Use TLE-Raw

Use TLE-Raw#

This section introduces how to use TLE-Raw. TLE-Raw is available on trition_3.6.x branch.

TLE Raw provides a low-level extension interface for Triton, allowing users to fill capability gaps and gain fine-grained control via third-party dialects and languages (for example, using CUDA for thread-level scheduling, synchronization, and memory access). Users can choose between portability and composable optimization (via MLIR dialect integration) and maximum fine-grained control (via CUDA integration) based on the target hardware and toolchain maturity.
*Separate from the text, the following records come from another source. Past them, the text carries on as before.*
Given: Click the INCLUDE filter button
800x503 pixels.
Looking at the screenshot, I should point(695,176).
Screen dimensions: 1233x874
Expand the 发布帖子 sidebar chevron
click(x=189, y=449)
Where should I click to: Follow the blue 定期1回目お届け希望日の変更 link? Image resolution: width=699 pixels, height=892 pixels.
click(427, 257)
Integrate MLIR dialect into LLVM for portability and composable optimization#

The following is an example of MLIR (Multi-Level Intermediate Representation).
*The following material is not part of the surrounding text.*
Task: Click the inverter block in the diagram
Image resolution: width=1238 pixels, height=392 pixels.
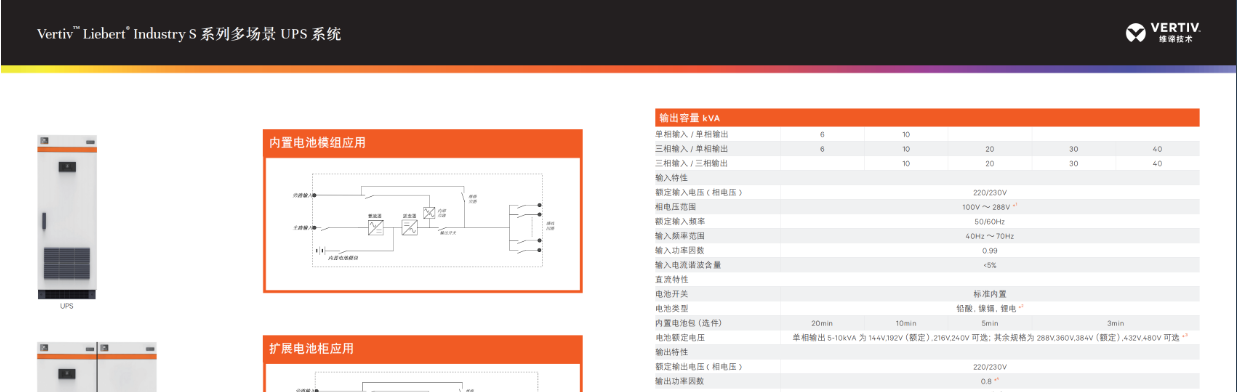Action: (x=410, y=228)
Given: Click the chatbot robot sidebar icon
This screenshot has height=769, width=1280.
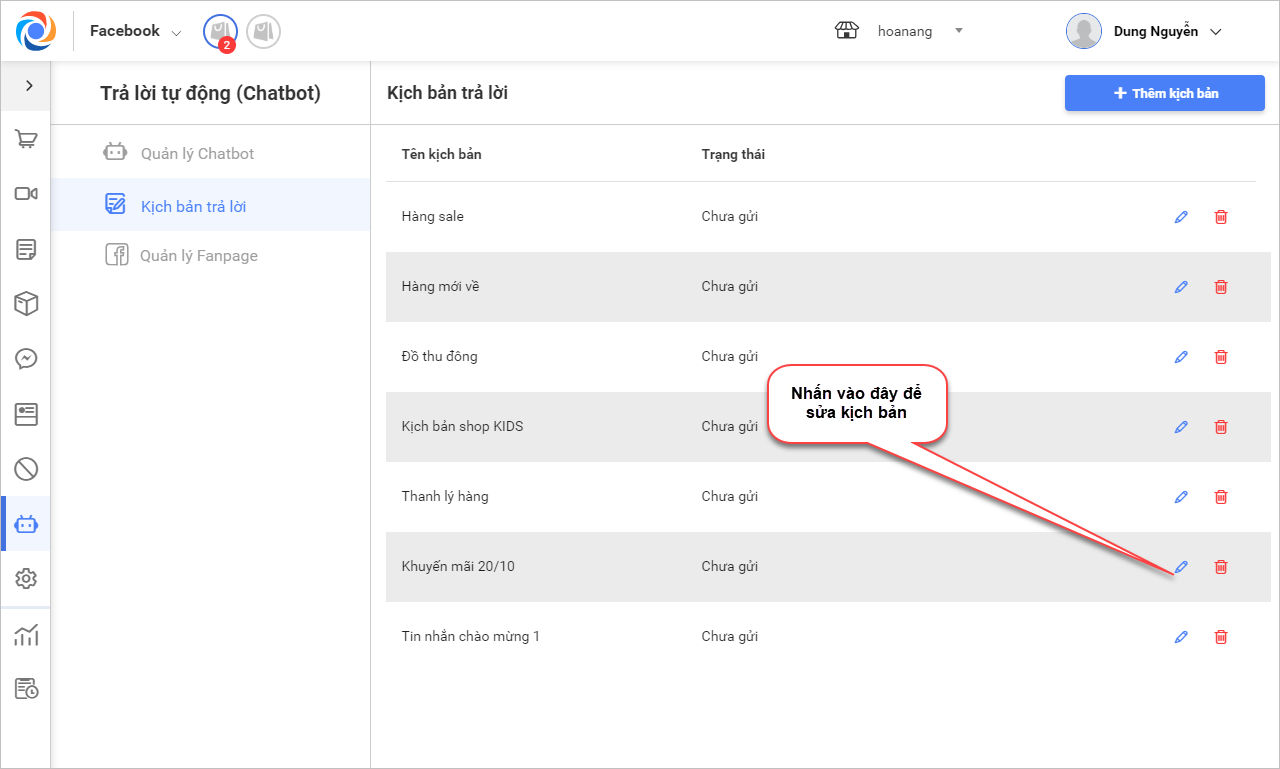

from typing_extensions import Literal as L

from mlir import ir
from mlir.dialects import arith, llvm, nvvm, scf
import torch
import triton
import triton.language as tl
from triton.experimental.tle.raw import dialect, Input
import triton.experimental.tle.language.raw as tle_raw

DEVICE = triton.runtime.driver.active.get_active_torch_device()

@dialect(name="mlir")
def vector_add_tile(
    output: Input[L["!llvm.ptr<1>"]],
    x: Input[L["!llvm.ptr<1>"]],
    y: Input[L["!llvm.ptr<1>"]],
    n_elements: Input[L["i32"]],
):
    tidx = nvvm.read_ptx_sreg_tid_x(ir.IntegerType.get_signless(32))
    bdimx = nvvm.read_ptx_sreg_ntid_x(ir.IntegerType.get_signless(32))
    gdimx = nvvm.read_ptx_sreg_nctaid_x(ir.IntegerType.get_signless(32))
    bidx = nvvm.read_ptx_sreg_ctaid_x(ir.IntegerType.get_signless(32))
    tidx = arith.index_cast(ir.IndexType.get(), tidx)
    bdimx = arith.index_cast(ir.IndexType.get(), bdimx)
    gdimx = arith.index_cast(ir.IndexType.get(), gdimx)
    bidx = arith.index_cast(ir.IndexType.get(), bidx)
    idx = arith.addi(arith.muli(bidx, bdimx), tidx)
    step = arith.muli(bdimx, gdimx)
    n_elements = arith.index_cast(ir.IndexType.get(), n_elements)
    for i in scf.for_(idx, n_elements, step):
        i = arith.index_cast(ir.IntegerType.get_signless(32), i)
        ptrty = ir.Type.parse("!llvm.ptr<1>")
        f32ty = ir.Type.parse("f32")
        xptr = llvm.getelementptr(ptrty, x, [i], [-2147483648], f32ty, 0)
        yptr = llvm.getelementptr(ptrty, y, [i], [-2147483648], f32ty, 0)
        xval = llvm.load(f32ty, xptr)
        yval = llvm.load(f32ty, yptr)
        outval = arith.addf(xval, yval)
        outptr = llvm.getelementptr(ptrty, output, [i], [-2147483648], f32ty, 0)
        llvm.store(outval, outptr)
        scf.yield_([])

@triton.jit
def add_kernel(
    x_ptr,
    y_ptr,
    output_ptr,
    n_elements,
    BLOCK_SIZE: tl.constexpr,
):
    tle_raw.call(vector_add_tile, [output_ptr, x_ptr, y_ptr, n_elements])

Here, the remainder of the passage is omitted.